-------- Exercise materials --------

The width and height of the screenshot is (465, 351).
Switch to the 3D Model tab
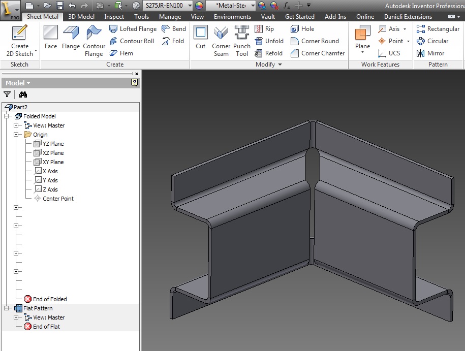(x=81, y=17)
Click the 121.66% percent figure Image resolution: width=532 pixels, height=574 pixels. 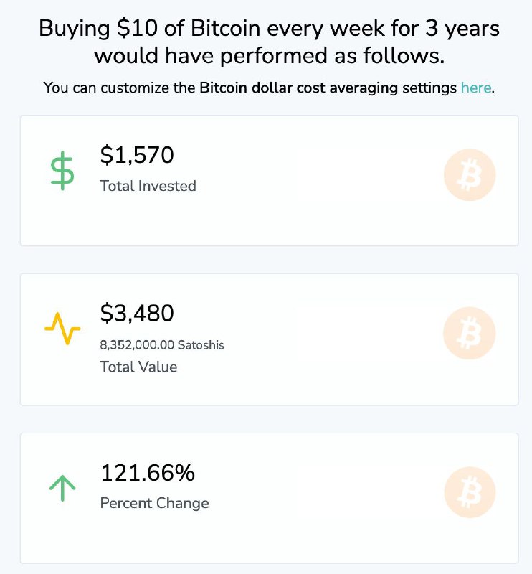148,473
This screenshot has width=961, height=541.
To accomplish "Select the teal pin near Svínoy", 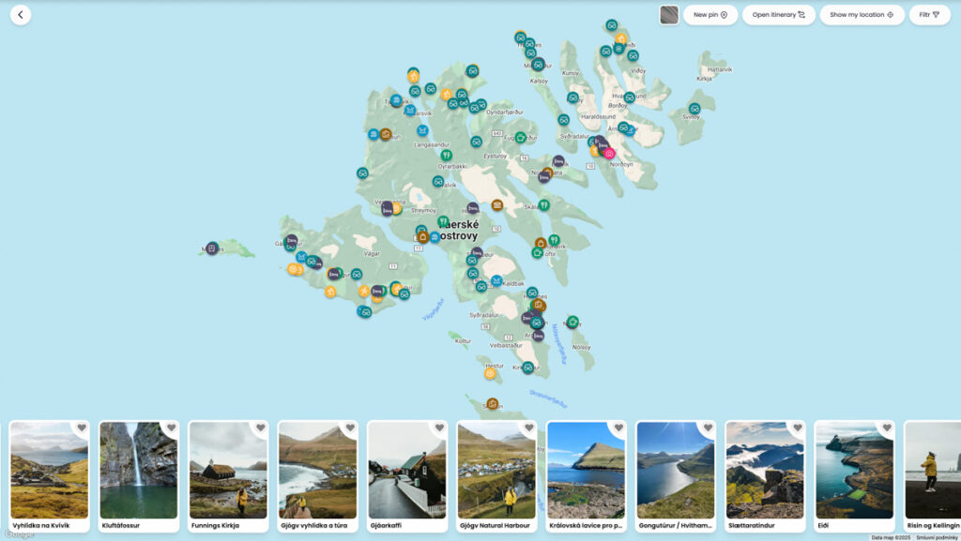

--------

● Problem statement
Skip the pictures and retype exactly the lines from the one that contains "This screenshot has width=961, height=541." to the last line of the records.

● Answer to this exercise
This screenshot has width=961, height=541.
To accomplish "Select the teal pin near Svínoy", 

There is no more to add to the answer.